Ecco le parole di Nevio Scala, ex Reggina, sulla morte di Tarcisio Catanese, da lui allenato sia a Reggio Calabria che a Parma, ai microfoni di tvParma:

Scala – “Quando mi hanno chiamato per dirmi della morte…beh non ci sono parole…
Tarcisio era un ragazzo straordinariamente legato ai nostri ricordi.
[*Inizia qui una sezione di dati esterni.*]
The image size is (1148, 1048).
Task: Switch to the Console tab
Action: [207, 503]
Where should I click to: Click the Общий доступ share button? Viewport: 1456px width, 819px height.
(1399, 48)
L’ho portato su io, è stato due anni con me a Reggio Calabria, dove è stato protagonista di tante partite ma soprattutto contro la Virescit a Perugia dove ha fatto il secondo gol. Me lo sono portato io a Parma perché ero legato a lui da una grande stima e da un grande affetto, così come sono legato alla sua famiglia e quindi la notizia è molto difficile da digerire. Era un ragazzo che si faceva amare ed apprezzare per il suo comportamento, la sua disponibilità, la sua sensibilità e la sua modestia. Era un giocatore un giocatore di grandissimo livello, aveva solo un piccolo difetto, ovvero non riusciva a gestire le sue emozioni e quindi consumava molte energie nel pre-partita perché durante la settimana costringeva l’allenatore a metterlo in campo e poi, qualche volta, la domenica non riusciva ad esprimersi proprio perché si emozionava tantissimo e non riusciva a esprimere le sue potenzialità.”